Durante a Revolução de 30, o gaúcho adotou um título de nobreza: Barão de Itararé, em referência a uma batalha que não houve na cidade paulista de Itararé. A chegada de Getúlio ao poder levaria a uma série de conflitos com o humorista. Quando o presidente se aproximou dos integralistas, por exemplo, o Barão de Itararé aperfeiçoou o lema do grupo – “Deus, Pátria e Família” –, afanado do fascismo italiano. Aperfeiçoou o slogan acrescentando só uma letra: “Adeus, Pátria e Família”.

Assim como os pombos, as baratas e os ácaros, os integralistas eram numerosos: chegaram a contar com 500 mil filiados, em um país onde, na época, apenas 2 milhões de pessoas haviam votado na última eleição, a de 1930. Entre as pessoas normais, os integralistas ganharam o apelido de galinhas-verdes. Esse rótulo não foi invenção do Barão de Itararé, mas ele fez de tudo para torná-lo popular. Deu certo: era comum as pessoas soltarem galinhas pintadas de verde nas manifestações integralistas. Sim, naquela época ainda não tinha Luisa Mell.

Jornal do Povo irritou mesmo a polícia política de Getúlio quando mexeu num assunto muito sério. E que assunto foi esse? A taxação das grandes fortunas? A reforma agrária? Não. O Jornal do Povo mexeu no vespeiro quando falou mal dos milicos. O motivo: publicou um folhetim relembrando a Revolta da Chibata, liderada por João Cândido, que lutou contra as práticas escravagistas na Marinha. Sim, João Cândido, o Almirante Negro da música do João Bosco e Aldir Blanc. A canção é sobre uma história real, tirando aquela parte que tem sereia.

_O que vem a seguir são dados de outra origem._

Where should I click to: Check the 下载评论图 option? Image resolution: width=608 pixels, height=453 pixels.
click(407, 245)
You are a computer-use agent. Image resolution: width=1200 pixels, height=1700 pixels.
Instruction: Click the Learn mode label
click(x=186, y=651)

A reação da polícia política do Getúlio, comandada por Filinto Müller, não teve nenhum senso de humor. Na manhã do dia 19 de outubro de 1934, o Barão foi sequestrado, espancado, ameaçado e teve seus cabelos cortados. Em um surto de coragem ou de falta de amor pela vida, agradeceu por lhe terem poupado o gasto com o barbeiro. Depois que foi liberado, reagiu à agressão com a única arma que possuía. Depois de tanto apanhar, pendurou na porta da sua sala na redação a seguinte placa: “Entre sem bater.”

Os militantes de esquerda, que agitavam sindicatos, associações juvenis e o meio artístico, finalmente se uniram em uma frente chamada Aliança Nacional Libertadora (ANL). Algumas reuniões para fundar e organizar essa aliança aconteceram na redação de A Manha. Em julho de 1935, Getúlio mandou fechar a sede da ALN.

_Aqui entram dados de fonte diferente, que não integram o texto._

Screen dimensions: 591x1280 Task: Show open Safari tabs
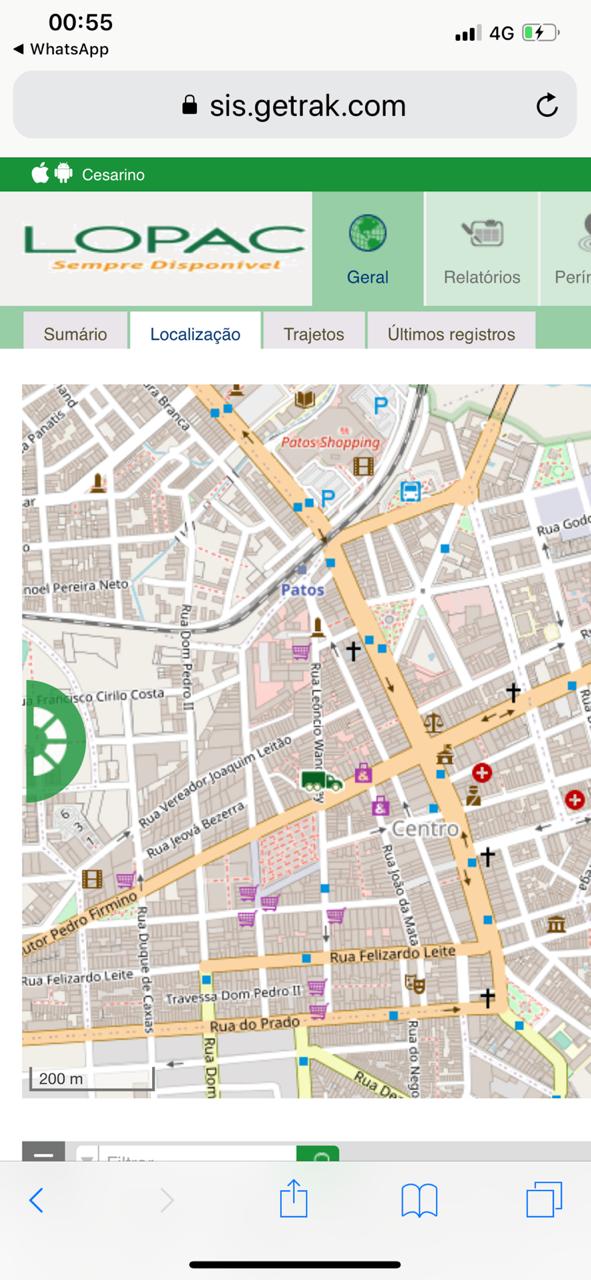pos(544,1199)
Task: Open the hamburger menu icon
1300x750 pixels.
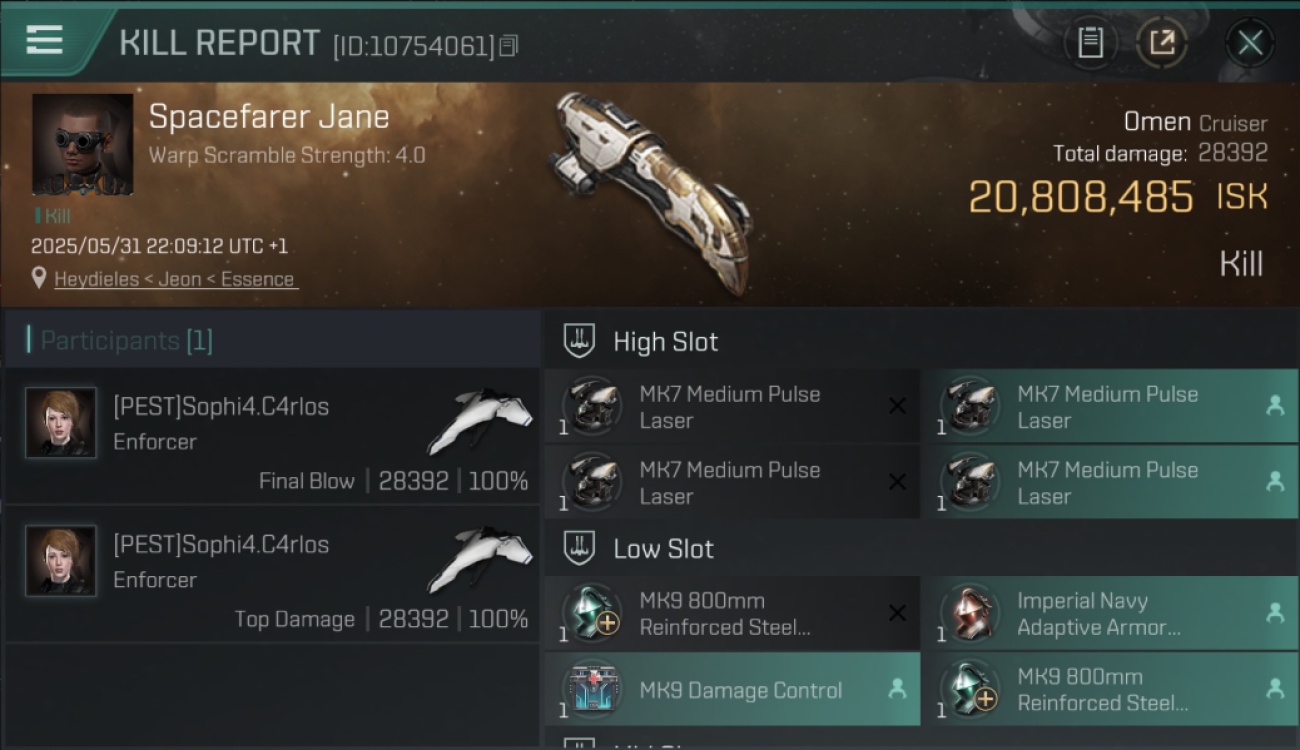Action: click(45, 40)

Em 23 de novembro do mesmo ano, um conjunto de levantes armados transformou o Brasil numa praça de guerra. Foi a Intentona Comunista. Mas o levante se revelou um fiasco. Foram presos os líderes, como Luís Carlos Prestes e Olga Benário, e intelectuais, como Graciliano Ramos. O Barão também acabou em cana.

Antes de ir para a mesma prisão que Graciliano, o Barão de Itararé ficou detido no navio-presídio Pedro I, que ficava ancorado na Baía de Guanabara. A polícia fazia vistorias constantes na embarcação. Numa dessas vistorias, o humorista quase matou os outros presos de ataque cardíaco quando do nada resolveu gritar “Viva a revolução”. Os guardas já estavam se aproximando dos detentos com seus cassetetes quando o Barão completou “… de 30!”. Sem saber, ele pode ter inventado ali a pegadinha.